## Exercise directions
When you have gone through the records below, state only how many lines include the word "agent".

[Stored data entries]
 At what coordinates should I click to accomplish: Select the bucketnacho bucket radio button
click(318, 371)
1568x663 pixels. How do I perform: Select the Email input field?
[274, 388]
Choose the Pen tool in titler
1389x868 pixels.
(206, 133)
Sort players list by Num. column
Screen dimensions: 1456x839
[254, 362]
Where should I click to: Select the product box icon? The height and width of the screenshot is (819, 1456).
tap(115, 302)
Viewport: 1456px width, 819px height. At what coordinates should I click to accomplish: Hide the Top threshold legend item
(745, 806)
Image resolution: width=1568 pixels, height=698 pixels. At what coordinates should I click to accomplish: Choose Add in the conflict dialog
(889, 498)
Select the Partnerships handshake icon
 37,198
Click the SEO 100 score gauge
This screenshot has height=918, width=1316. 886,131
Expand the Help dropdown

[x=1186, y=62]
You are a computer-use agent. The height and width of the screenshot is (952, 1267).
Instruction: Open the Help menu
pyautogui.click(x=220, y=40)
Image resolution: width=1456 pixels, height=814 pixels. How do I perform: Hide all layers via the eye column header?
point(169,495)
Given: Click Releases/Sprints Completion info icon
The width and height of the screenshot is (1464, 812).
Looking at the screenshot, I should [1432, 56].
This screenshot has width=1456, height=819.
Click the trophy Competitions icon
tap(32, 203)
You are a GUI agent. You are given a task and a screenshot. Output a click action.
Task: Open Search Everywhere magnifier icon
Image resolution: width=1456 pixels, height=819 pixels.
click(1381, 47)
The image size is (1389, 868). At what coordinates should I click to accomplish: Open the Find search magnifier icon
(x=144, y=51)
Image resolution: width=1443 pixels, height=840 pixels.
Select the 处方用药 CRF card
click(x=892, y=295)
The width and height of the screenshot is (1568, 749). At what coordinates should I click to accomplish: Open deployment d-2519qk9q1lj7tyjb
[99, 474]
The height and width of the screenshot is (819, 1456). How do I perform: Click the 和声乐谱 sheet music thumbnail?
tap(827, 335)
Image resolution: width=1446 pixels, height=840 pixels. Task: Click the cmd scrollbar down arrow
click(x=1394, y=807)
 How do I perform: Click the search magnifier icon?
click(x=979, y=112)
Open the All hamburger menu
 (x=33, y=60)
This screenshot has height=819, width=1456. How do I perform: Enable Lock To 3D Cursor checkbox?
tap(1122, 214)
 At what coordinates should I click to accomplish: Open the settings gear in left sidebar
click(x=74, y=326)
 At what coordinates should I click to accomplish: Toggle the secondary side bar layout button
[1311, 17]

## Output of the exercise
2